Les technologies qui seront à coup sûr opérationnelles dans les cinq ans à venir sont les drones taxis et l’aviation électrique de petite taille pour lesquels des centaines d’unités ont déjà été vendues, représentant ainsi des milliards d’euros de contrats. Pour se positionner sur ces marchés-là et entrer dans la chaine de valeurs, on peut choisir son combat en se spécialisant dans un domaine en particulier, par exemple, la fabrication additive.

Des technologies comme le graphène – qui typiquement est une technologie de rupture – seront peut-être industrialisées à partir de 2035-2040, car jusque-là elles resteraient trop onéreuses à produire. Mais, si on attend 2030 pour vérifier si cette technologie est intéressante, cela sera déjà trop tard. C’est maintenant que nous devons envisager de produire le graphène pour pouvoir être opérationnel en 2035 et devenir leader mondial en 2040.

Il est évident que durant 5 à 10 ans des centaines de millions d’euros seront peut-être investis en toute perte. Mais en tout cas, pour disposer d’universités et de centres de recherche qui soient à la pointe en vue de pouvoir industrialiser les batteries à graphène à l’horizon 2035, c’est maintenant qu’il faut investir dans la recherche.

Après, il existe certains marchés dont on est moins sûr : est-ce que Airbus arrivera à fabriquer un avion à hydrogène en 2035 ? Il faudra le démontrer dans les cinq prochaines années. Cette période sera décisive pour nous permettre d’identifier les éventuelles barrières, d’évaluer la faisabilité ou encore de savoir si le projet est économiquement soutenable. C’est un pari risqué, mais qui, en cas de succès, peut être extrêmement porteur et rémunérateur avec à la clé la création de milliers d’emplois.

Quel est votre regard sur la région de Toulouse ainsi que ses potentialités dans le secteur aéronautique ?

À l’image de la Silicon Valley pour l’informatique, Toulouse est la ville de l’aéronautique par excellence. Elle abrite tout l’écosystème sans exception.
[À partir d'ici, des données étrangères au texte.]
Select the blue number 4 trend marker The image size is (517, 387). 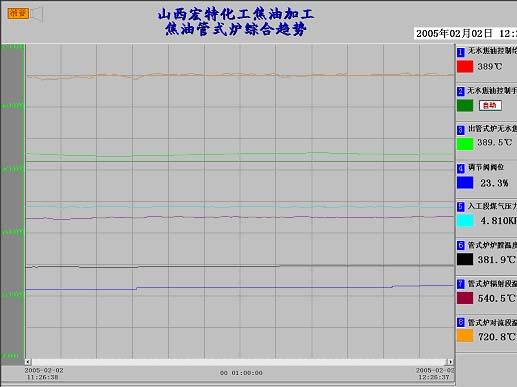click(x=461, y=168)
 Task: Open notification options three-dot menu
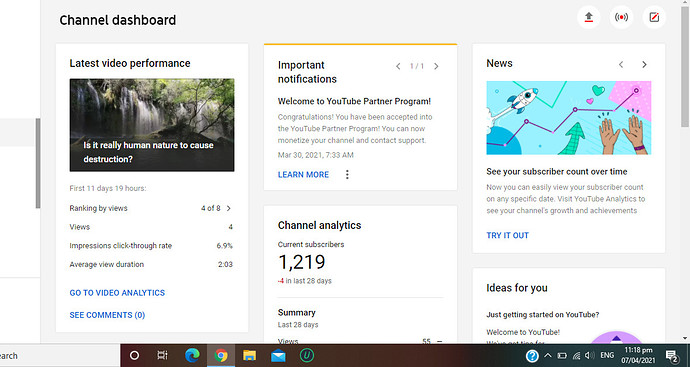347,175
Étant donné que l’aérien ne peut que croître dans les prochaines décennies, cette position ne peut que se confirmer. Toulouse est une ville qui va continuer de se spécialiser et de créer de plus en plus d’emplois dans ses différents cœurs de métiers. Elle renforcera ainsi avec le temps son rôle de plaque tournante de l’aéronautique en Europe en valorisant l’énorme potentiel de croissance dont elle bénéficie sur tous ces sujets-là.